Miracles
Les phalanstériens se moquent grandement des miracles ; il n’y a point de plus fiers incrédules, et ils sont fâchés que Jésus-Christ, qu’ils estiment un génie assez complet pour son époque, ait déshonoré son enseignement par ces prodiges si nombreux rapportés dans les évangiles. Quelle bonne volonté qu’on y mette, en effet, cela ne peut passer pour mythe et pour allégorie : donc, au bout du compte, ce sont des impostures.

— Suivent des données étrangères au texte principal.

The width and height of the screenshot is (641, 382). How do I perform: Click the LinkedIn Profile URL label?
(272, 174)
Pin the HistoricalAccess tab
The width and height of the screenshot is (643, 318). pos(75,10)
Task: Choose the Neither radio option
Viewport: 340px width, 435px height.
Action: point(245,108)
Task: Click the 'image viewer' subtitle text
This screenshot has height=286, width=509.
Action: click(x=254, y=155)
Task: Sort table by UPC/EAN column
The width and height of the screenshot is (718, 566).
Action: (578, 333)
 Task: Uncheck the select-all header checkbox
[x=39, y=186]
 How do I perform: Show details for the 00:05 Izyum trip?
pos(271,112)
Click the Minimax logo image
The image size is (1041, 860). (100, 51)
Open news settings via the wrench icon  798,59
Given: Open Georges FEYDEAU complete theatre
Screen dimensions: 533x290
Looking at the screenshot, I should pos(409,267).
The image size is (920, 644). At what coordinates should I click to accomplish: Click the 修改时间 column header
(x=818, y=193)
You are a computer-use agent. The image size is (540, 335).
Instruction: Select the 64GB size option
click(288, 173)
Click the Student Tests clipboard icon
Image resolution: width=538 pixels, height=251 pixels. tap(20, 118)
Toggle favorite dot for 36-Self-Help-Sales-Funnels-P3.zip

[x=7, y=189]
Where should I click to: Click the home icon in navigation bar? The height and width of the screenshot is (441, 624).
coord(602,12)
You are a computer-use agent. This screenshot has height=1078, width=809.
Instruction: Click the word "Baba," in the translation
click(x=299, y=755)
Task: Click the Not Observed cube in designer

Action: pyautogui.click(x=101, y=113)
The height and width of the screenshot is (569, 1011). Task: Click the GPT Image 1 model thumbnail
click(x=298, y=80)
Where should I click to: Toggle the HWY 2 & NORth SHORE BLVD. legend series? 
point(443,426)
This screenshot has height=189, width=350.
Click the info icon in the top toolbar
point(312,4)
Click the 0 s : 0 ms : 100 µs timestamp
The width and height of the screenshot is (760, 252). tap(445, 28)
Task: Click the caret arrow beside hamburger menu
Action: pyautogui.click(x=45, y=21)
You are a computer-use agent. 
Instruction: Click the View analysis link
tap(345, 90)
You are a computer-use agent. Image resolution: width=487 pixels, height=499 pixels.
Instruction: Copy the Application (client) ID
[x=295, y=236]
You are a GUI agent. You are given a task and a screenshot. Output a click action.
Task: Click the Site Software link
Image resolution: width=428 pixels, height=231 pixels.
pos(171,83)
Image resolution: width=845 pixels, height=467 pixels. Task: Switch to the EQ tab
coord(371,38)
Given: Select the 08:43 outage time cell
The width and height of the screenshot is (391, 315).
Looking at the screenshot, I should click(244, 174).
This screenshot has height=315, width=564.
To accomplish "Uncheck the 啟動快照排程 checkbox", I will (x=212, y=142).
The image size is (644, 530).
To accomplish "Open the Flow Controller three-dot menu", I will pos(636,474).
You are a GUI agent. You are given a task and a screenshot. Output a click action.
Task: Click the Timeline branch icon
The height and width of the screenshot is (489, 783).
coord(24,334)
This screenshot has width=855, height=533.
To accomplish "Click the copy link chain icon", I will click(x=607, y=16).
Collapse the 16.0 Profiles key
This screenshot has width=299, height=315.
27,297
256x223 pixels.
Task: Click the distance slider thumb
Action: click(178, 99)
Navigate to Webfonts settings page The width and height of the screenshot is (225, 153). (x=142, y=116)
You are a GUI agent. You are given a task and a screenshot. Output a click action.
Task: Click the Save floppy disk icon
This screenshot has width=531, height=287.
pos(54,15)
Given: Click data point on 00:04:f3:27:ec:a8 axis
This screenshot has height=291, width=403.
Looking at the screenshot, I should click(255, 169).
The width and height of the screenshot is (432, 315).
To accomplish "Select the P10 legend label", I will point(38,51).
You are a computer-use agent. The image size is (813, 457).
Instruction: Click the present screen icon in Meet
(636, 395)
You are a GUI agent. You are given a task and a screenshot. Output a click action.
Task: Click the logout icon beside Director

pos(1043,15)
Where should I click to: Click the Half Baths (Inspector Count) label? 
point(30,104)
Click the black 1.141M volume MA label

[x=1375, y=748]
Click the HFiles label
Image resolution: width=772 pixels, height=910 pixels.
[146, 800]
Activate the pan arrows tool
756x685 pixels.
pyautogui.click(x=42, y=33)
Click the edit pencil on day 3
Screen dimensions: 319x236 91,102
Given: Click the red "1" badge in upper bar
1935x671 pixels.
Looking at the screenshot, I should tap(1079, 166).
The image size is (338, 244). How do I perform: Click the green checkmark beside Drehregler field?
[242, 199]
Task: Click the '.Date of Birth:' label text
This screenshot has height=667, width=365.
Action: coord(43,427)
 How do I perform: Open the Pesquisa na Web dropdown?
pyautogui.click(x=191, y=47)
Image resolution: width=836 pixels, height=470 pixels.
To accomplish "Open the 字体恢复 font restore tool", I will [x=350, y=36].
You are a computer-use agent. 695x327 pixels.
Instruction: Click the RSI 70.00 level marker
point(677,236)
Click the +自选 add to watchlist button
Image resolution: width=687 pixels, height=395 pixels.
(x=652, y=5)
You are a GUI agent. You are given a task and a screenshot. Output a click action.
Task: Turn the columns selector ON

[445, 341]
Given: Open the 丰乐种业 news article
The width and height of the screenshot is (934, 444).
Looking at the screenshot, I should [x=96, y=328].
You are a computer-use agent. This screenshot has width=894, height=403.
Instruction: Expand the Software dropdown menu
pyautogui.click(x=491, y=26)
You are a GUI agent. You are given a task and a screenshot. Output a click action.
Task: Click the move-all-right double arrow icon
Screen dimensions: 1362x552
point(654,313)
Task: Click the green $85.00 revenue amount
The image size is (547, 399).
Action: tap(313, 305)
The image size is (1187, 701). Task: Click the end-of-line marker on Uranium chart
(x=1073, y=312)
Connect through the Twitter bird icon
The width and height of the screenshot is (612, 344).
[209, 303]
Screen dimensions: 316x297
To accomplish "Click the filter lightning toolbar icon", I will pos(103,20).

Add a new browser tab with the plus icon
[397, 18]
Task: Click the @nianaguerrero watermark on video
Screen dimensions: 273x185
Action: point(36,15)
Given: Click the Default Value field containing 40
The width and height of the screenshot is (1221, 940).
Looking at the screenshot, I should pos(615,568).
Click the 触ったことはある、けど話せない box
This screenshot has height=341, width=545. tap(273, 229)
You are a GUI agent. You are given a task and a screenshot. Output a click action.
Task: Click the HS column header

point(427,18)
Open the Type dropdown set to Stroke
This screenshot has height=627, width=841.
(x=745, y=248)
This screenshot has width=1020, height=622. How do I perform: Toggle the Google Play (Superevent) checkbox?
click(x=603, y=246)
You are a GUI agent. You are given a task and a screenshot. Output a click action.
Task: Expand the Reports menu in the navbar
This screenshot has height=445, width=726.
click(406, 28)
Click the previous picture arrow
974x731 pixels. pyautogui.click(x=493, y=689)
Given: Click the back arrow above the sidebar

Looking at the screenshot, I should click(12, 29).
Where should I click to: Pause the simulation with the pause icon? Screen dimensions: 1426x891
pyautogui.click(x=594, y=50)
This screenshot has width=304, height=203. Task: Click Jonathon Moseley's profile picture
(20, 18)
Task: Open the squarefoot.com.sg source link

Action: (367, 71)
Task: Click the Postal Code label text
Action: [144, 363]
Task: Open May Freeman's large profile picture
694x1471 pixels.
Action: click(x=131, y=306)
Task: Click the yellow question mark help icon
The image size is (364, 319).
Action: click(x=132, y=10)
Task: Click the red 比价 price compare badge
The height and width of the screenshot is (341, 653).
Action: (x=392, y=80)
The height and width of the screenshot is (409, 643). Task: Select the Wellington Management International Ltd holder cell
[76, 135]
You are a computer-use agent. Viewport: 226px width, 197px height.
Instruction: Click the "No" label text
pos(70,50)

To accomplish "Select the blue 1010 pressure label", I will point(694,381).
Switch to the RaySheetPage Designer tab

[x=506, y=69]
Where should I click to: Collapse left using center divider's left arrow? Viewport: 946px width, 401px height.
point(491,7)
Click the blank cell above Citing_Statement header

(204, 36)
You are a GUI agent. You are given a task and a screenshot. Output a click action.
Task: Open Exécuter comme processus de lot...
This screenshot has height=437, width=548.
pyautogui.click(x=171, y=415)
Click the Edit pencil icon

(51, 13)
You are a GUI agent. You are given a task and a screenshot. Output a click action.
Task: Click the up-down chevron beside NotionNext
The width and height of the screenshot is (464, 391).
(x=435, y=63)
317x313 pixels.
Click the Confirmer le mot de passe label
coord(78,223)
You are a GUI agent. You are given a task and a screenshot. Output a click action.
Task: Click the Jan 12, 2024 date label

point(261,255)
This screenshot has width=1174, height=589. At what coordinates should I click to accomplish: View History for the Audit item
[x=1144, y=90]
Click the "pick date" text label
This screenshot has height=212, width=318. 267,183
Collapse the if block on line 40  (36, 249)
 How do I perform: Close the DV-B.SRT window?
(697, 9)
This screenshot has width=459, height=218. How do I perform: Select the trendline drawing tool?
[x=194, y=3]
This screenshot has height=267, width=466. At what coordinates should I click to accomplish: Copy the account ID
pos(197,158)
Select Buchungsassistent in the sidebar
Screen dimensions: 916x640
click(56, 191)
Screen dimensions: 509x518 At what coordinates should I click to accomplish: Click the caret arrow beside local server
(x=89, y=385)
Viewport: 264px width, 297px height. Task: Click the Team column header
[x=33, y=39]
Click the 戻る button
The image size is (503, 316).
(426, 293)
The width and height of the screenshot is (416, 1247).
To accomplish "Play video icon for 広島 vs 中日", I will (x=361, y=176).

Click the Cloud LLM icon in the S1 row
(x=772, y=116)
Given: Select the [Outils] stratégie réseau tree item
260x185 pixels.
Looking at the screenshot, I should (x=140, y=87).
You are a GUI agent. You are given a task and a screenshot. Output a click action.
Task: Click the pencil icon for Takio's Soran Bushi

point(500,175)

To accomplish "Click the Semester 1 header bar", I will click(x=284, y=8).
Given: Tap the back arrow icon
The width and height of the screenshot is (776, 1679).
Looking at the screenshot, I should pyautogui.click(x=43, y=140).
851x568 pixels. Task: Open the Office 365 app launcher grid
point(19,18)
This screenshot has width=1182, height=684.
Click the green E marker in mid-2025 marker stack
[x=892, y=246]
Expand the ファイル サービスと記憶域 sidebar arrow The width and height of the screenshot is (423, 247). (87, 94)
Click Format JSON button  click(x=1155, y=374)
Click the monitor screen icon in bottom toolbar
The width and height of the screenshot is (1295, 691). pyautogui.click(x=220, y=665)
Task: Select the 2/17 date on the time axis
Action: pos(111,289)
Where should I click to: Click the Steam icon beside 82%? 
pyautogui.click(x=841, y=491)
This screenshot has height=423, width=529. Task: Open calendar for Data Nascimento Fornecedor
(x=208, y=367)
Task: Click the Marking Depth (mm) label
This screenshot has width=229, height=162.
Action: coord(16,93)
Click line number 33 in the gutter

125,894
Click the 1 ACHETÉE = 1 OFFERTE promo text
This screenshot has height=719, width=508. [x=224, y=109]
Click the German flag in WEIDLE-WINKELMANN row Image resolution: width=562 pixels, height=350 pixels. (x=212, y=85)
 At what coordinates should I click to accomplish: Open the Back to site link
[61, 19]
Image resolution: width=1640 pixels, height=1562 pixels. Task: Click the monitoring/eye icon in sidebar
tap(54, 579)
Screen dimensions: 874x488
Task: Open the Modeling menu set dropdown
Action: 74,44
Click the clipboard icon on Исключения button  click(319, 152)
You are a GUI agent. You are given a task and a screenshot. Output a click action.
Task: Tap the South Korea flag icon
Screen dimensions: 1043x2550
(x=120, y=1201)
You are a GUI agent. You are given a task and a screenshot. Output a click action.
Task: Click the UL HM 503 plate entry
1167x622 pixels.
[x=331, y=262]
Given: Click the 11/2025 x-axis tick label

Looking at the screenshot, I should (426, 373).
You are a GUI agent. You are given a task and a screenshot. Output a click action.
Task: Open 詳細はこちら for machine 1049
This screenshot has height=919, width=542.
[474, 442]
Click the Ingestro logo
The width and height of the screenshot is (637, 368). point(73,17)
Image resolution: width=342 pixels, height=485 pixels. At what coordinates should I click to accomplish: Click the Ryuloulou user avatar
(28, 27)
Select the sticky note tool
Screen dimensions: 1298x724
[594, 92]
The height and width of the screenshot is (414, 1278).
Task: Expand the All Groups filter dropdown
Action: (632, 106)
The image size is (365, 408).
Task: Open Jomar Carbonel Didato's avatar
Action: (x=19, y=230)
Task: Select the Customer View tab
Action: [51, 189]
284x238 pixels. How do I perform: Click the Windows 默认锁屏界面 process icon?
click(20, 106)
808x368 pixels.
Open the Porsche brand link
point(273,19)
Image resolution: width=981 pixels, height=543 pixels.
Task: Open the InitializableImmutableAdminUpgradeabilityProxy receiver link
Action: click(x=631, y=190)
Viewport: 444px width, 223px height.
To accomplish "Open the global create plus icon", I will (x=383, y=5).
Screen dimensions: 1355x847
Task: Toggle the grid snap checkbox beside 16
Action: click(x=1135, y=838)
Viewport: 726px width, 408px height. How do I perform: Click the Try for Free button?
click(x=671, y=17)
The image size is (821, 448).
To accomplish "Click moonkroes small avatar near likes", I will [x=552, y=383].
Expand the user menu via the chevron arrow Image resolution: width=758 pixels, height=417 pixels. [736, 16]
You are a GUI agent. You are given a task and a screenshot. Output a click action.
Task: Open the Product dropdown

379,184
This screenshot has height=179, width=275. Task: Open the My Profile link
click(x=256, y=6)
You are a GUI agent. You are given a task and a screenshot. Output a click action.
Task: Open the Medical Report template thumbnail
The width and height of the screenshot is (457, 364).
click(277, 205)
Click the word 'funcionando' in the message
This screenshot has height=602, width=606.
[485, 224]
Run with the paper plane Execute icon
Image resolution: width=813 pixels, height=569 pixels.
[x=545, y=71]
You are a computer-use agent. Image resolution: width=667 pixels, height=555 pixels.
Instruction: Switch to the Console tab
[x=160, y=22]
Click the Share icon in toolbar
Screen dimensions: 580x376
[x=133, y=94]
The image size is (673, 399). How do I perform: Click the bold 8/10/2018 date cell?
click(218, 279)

Mais ils se tiennent pour assurés que la réalisation de l’utopie fouriériste accomplira tous les miracles annoncés par leur prophète : que l’océan sera changé en un immense bol de limonade gazeuse, pour la commodité des navigateurs ; -que la lune d’aujourd’hui qui est maussade et inodore, sera réformée et remplacée par cinq autres lunes de différentes couleurs, dont l’influence, ou celles des nouveaux astres qui les accompagneront, parfurmera les légumes de toutes sortes d’odeurs délicieuses ; -que le lion deviendra le plus doux des chevaux de poste ; -que l’homme ne mourra presque plus ; -que les habitants du phalanstère vivront entre eux dans une harmonie profonde, en se communiquant réciproquement leurs femmes. -Si quelqu’un ose dire qu’il restera dans le coeur de l’homme la moindre trace de sentiments sur lesquels reposent aujourd’hui le goût et le besoin de la famille, qu’il soit anathème ! Anathema sit ! Ce drôle-là n’a point lu M. Considérant !
Louis Veuillot, LesLibres penseurs, 1886.